AJC On Campus: Gordon State prez to leave, student loan bills advance

House members throw up paper at the conclusion of the legislative session in the House Chamber on Sine Die, the last day of the General Assembly at the Georgia State Capitol in Atlanta on Wednesday, March 29, 2023. Georgia lawmakers passed several bills in the session's final days that could impact higher education in the state. (Natrice Miller / natrice.miller@ajc.com)

Credit: Natrice Miller / Natrice.Miller@ajc.com

Credit: Natrice Miller / Natrice.Miller@ajc.com

House members throw up paper at the conclusion of the legislative session in the House Chamber on Sine Die, the last day of the General Assembly at the Georgia State Capitol in Atlanta on Wednesday, March 29, 2023. Georgia lawmakers passed several bills in the session's final days that could impact higher education in the state. (Natrice Miller / natrice.miller@ajc.com)

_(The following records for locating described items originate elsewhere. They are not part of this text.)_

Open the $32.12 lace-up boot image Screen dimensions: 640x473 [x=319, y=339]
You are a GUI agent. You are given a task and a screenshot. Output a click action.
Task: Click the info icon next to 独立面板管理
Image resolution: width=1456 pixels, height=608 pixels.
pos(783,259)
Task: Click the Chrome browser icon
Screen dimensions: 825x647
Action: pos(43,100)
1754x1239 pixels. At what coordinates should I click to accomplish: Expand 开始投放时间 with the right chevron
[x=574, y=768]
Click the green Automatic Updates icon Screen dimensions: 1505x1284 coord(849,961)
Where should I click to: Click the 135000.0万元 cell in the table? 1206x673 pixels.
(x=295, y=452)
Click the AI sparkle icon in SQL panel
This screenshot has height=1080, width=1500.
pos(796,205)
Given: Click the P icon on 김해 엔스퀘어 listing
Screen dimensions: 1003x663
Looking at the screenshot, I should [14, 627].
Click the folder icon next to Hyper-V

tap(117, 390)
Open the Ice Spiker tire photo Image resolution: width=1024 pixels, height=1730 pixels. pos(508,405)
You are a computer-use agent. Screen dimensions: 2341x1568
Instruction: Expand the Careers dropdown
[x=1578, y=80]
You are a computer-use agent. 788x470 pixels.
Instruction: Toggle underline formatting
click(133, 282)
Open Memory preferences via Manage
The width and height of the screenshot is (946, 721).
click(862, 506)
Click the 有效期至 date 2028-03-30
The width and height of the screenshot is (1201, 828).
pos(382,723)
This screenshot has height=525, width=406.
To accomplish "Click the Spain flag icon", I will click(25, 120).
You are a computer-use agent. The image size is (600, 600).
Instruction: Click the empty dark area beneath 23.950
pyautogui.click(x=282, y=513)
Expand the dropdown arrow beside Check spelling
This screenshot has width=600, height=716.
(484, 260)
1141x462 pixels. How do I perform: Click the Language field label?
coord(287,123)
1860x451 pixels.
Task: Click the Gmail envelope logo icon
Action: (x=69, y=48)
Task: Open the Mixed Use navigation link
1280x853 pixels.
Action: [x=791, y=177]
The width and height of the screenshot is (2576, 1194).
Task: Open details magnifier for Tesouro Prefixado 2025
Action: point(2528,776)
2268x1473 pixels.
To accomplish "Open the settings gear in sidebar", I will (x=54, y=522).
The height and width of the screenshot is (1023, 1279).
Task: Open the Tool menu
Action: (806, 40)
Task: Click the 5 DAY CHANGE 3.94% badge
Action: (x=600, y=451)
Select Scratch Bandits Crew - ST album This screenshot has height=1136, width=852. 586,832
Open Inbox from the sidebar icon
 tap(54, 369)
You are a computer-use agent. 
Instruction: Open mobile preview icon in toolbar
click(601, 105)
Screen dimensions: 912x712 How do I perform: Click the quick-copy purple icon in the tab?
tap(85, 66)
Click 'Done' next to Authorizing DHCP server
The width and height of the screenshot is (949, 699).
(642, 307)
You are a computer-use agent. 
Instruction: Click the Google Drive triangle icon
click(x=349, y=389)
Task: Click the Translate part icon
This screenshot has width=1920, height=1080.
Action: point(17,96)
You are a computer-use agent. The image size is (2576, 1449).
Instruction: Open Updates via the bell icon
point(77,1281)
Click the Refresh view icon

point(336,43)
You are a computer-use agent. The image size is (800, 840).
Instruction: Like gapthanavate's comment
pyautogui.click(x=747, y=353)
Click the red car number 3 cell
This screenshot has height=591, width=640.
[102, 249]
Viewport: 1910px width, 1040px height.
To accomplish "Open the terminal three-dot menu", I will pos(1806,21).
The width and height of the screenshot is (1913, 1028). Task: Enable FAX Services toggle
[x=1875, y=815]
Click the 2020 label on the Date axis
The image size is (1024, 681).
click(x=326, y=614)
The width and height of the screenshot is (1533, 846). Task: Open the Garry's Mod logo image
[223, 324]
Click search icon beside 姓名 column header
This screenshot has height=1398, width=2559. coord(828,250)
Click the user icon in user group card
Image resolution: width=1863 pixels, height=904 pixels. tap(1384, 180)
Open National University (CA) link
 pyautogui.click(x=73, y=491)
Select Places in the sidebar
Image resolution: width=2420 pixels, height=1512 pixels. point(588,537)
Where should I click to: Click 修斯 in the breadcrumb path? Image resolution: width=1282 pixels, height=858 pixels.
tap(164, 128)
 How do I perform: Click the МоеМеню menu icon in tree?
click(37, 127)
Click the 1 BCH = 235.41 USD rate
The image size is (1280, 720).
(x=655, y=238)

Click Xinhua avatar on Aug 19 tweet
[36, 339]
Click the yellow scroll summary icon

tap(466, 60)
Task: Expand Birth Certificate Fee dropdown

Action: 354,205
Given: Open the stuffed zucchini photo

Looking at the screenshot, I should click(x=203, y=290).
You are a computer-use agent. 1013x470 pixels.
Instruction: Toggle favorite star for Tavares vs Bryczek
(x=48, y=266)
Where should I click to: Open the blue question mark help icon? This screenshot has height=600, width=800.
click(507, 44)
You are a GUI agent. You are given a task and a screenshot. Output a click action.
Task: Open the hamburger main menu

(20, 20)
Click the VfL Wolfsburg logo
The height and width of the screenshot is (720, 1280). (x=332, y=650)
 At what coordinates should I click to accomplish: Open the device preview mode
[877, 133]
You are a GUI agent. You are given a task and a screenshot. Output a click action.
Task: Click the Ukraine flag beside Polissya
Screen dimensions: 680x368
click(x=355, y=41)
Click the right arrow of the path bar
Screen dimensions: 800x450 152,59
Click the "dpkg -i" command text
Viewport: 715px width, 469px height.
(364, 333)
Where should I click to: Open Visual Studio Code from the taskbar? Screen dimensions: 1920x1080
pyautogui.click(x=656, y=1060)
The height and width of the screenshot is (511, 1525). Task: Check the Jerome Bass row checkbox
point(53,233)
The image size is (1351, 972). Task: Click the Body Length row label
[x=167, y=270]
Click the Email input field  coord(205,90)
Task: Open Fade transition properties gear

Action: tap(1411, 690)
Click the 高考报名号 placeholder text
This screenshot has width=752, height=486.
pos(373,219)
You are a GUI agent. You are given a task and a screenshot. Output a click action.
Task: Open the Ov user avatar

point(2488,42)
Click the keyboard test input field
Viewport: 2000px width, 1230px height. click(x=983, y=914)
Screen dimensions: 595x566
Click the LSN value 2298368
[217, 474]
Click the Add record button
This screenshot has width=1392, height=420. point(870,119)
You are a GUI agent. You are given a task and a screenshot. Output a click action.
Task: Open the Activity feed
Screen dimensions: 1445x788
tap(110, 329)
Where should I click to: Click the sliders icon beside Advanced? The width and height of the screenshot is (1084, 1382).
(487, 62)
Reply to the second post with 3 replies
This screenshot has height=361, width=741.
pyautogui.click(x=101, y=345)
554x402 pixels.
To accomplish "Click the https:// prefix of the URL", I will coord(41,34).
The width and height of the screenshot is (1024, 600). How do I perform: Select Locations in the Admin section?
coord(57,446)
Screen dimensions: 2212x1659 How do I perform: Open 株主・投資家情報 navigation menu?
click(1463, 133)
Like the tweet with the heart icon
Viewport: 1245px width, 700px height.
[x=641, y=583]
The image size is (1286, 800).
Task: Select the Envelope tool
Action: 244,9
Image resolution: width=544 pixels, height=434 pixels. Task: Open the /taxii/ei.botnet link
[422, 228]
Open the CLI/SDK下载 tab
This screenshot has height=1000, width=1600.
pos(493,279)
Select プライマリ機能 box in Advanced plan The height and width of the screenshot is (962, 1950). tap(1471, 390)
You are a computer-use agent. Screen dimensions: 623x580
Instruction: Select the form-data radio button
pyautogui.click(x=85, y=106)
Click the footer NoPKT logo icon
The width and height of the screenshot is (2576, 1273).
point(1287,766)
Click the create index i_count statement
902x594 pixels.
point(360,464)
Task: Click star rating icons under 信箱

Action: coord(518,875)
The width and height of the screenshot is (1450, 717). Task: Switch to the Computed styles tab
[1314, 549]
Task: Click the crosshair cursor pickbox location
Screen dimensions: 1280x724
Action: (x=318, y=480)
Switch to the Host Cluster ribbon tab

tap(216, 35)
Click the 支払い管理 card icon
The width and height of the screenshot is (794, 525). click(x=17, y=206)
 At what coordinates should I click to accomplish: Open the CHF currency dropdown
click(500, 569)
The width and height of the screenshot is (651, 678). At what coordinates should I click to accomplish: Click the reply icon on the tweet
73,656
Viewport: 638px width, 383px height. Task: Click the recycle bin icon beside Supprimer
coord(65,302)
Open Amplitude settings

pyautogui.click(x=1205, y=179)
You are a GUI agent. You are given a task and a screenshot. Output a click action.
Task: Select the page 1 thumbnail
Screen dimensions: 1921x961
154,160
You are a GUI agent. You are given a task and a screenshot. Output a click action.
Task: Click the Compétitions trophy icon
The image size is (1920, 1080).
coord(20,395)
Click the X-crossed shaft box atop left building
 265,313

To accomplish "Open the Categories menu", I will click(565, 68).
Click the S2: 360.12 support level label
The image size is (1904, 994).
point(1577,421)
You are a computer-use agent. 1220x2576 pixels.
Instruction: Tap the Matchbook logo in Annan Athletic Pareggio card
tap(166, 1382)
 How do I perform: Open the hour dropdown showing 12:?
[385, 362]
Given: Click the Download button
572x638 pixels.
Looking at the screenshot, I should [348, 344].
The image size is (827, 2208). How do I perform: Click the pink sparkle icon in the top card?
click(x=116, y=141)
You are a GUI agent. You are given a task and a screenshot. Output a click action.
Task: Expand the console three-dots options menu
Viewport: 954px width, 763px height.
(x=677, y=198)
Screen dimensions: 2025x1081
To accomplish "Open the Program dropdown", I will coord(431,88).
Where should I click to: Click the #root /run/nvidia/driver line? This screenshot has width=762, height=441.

Lawmakers recently passed bills to repay student loans for college nursing instructors and state medical examiners. But they failed to push through similar incentives for police officers.

In this edition of AJC On Campus, we’ll give an update on the fate of legislation impacting Georgia colleges and students. We also will fill you in on some big grants awarded to schools and the latest on the presidential positions at two of Georgia’s public colleges.

Loan repayment bills

When the dust settled last week at the end of the legislative session, one of Gov. Brian Kemp’s public safety proposals had failed to move forward.

The Senate didn’t vote on House Bill 130, which aims to help recruit and retain police officers amid a statewide shortage.

The bill would provide up to $20,000 in student loan repayment over five years for full-time police officers hired in Georgia for the first time on or after Jan. 1. It also would provide student loan help for those police officers who have been employed for at least a year and who are enrolled in a criminal justice program.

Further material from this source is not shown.